Highlights, Quotes, Annotations, & Marginalia

Social scientists focus on explaining how context specific social and economic mechanisms drive the structure of networks and on how networks shape social and economic outcomes. By contrast, natural scientists focus primarily on modeling network characteristics that are independent of context, since their focus is to identify universal characteristics of systems instead of context specific mechanisms.  

August 25, 2018 at 10:18PM

Science and Complexity (Weaver 1948); explained the three eras that according to him defined the history of science. These were the era of simplicity, disorganized complexity, and organized complexity. In the eyes of Weaver what separated these three eras was the development of mathematical tools allowing scholars to describe systems of increasing complexity.  

August 25, 2018 at 10:19PM

Problems of disorganized complexity are problems that can be described using averages and distributions, and that do not depend on the identity of the elements involved in a system, or their precise patterns of interactions. A classic example of a problem of disorganized complexity is the statistical mechanics of Ludwig Boltzmann, James-Clerk Maxwell, and Willard Gibbs, which focuses on the properties of gases.  

August 25, 2018 at 10:20PM

Soon after Weaver’s paper, biologists like Francois Jacob (Jacob and Monod 1961), (Jacob et al. 1963) and Stuart Kaufmann (Kauffman 1969), developed the idea of regulatory networks. Mathematicians like Paul Erdos and Alfred Renyi, advanced graph theory (Erdős and Rényi 1960) while Benoit Mandelbrot worked on Fractals (Mandelbrot and Van Ness 1968), (Mandelbrot 1982). Economists like Thomas Schelling (Schelling 1960) and Wasily Leontief (Leontief 1936), (Leontief 1936), respectively explored self-organization and input-output networks. Sociologists, like Harrison White (Lorrain and White 1971) and Mark Granovetter (Granovetter 1985), explored social networks, while psychologists like Stanley Milgram (Travers and Milgram 1969) explored the now famous small world problem.   

Some excellent references
August 25, 2018 at 10:24PM

First, I will focus in these larger groups because reviews that transcend the boundary between the social and natural sciences are rare, but I believe them to be valuable. One such review is Borgatti et al. (2009), which compares the network science of natural and social sciences arriving at a similar conclusion to the one I arrived.  

August 25, 2018 at 10:27PM

Links are the essence of networks.
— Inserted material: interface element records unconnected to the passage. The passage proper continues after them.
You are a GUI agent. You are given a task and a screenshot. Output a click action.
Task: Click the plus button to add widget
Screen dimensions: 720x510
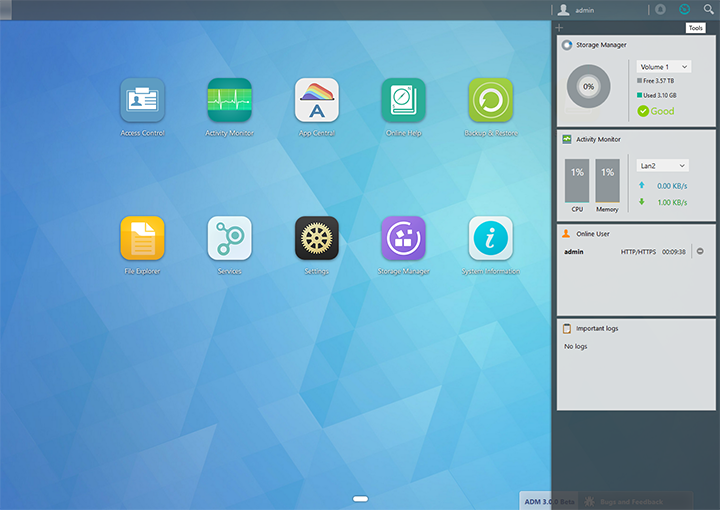pyautogui.click(x=560, y=27)
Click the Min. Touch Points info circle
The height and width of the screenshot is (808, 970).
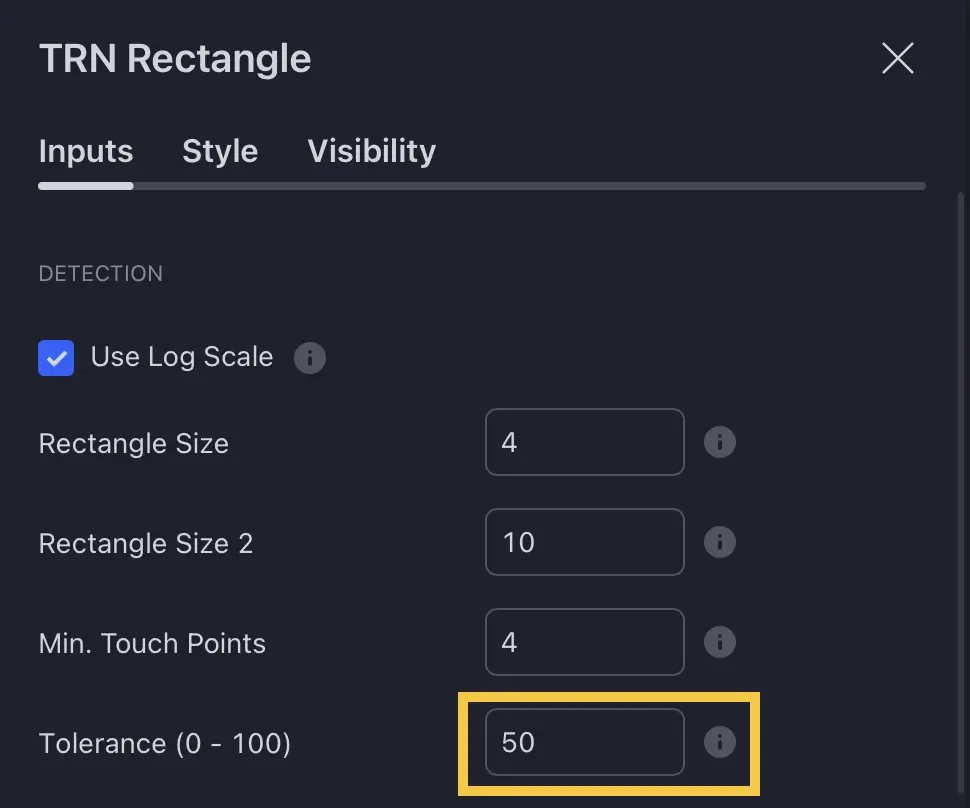click(x=720, y=642)
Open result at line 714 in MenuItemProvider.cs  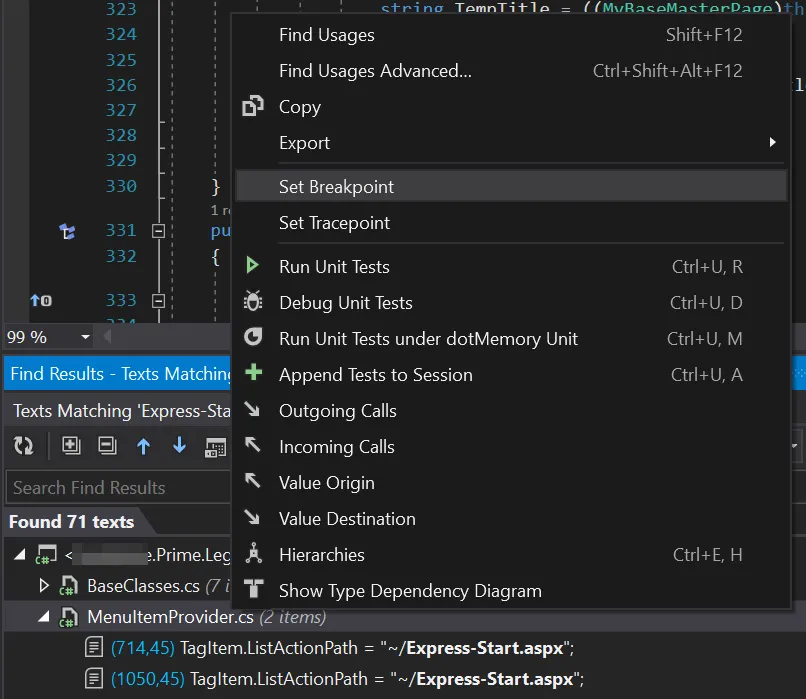(x=340, y=648)
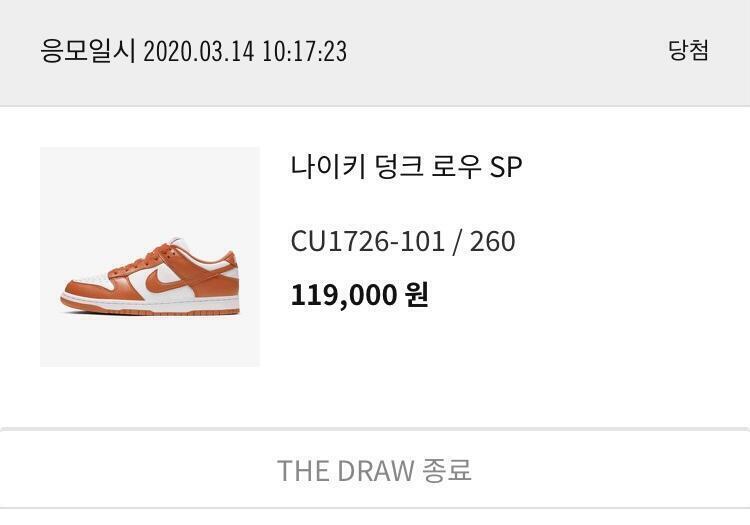750x525 pixels.
Task: Click the 나이키 word in the product title
Action: click(329, 167)
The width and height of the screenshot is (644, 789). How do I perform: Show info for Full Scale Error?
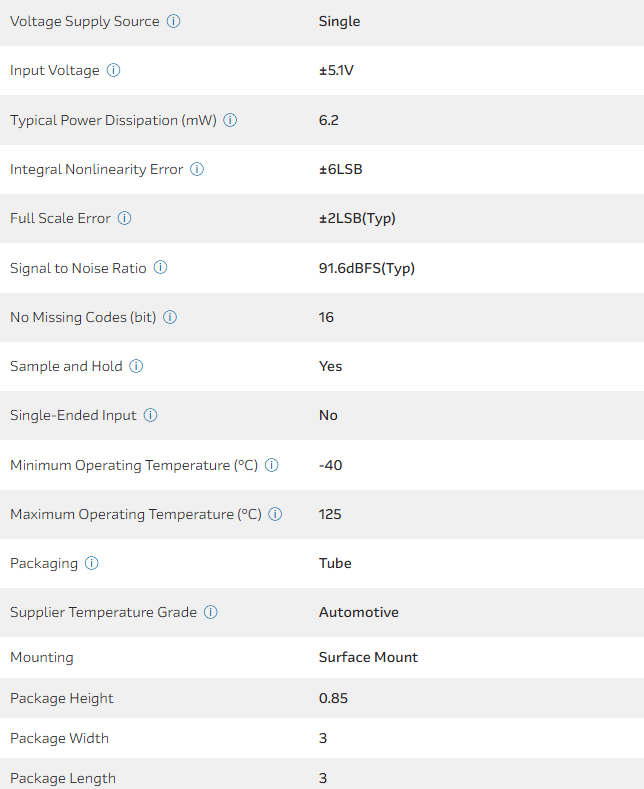tap(125, 218)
So I will start this review by comparing the mechanisms used by natural and social scientists to explain link formation.  

August 25, 2018 at 10:32PM

When connecting the people that acted in the same movie, natural scientists do not differentiate between people in leading or supporting roles.  
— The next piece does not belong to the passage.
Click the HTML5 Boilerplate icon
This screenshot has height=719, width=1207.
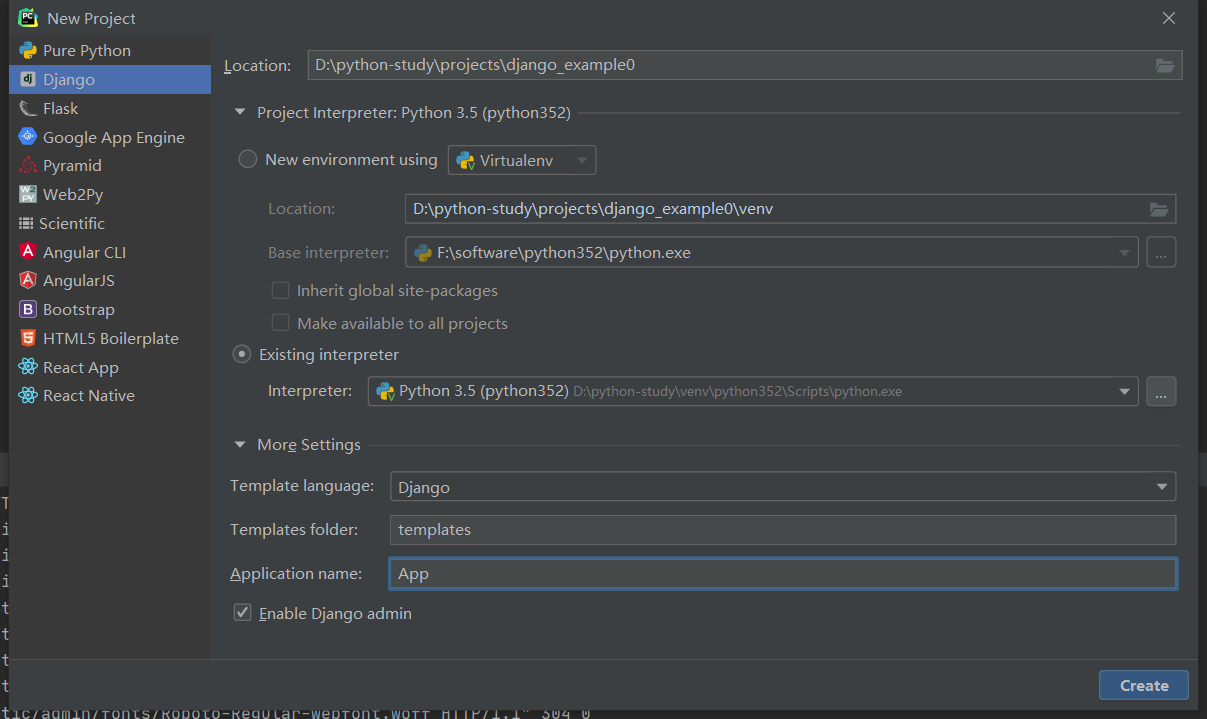(x=27, y=338)
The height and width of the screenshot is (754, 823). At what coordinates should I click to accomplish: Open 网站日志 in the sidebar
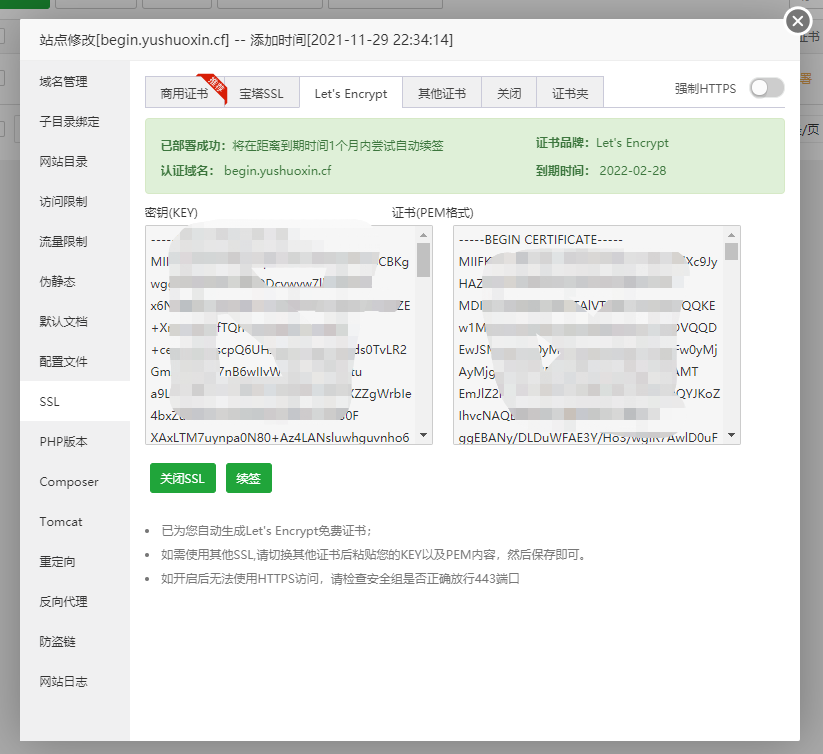click(63, 682)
But they should because it’s not often the case that these are relevant unless they are represented by the same agent or agency.
August 25, 2018 at 10:51PM

For instance, in the study of mobile phone networks, the frequency and length of interactions has often been used as measures of link weight (Onnela et al. 2007), (Hidalgo and Rodriguez-Sickert 1008), (Miritello et al. 2011).  

And they probably shouldn’t because typically different levels of people are making these decisions. Studio brass and producers typically have more to say about the lead roles and don’t care as much about the smaller ones which are overseen by casting directors or sometimes the producers. The only person who has oversight of all of them is the director, and even then they may quit caring at some point.
August 25, 2018 at 10:52PM

Social scientists explain link formation through two families of mechanisms; one that finds it roots in sociology and the other one in economics. The sociological approach assumes that link formation is connected to the characteristics of individuals and their context. Chief examples of the sociological approach include what I will call the big three sociological link-formation hypotheses. These are: shared social foci, triadic closure, and homophily.  

August 25, 2018 at 10:55PM

The social foci hypothesis predicts that links are more likely to form among individuals who, for example, are classmates, co-workers, or go to the same gym (they share a social foci). The triadic closure hypothesis predicts that links are more likely to form among individuals that share “friends” or acquaintances. Finally, the homophily hypothesis predicts that links are more likely to form among individuals who share social characteristics, such as tastes, cultural background, or physical appearance (Lazarsfeld and Merton 1954), (McPherson et al. 2001).  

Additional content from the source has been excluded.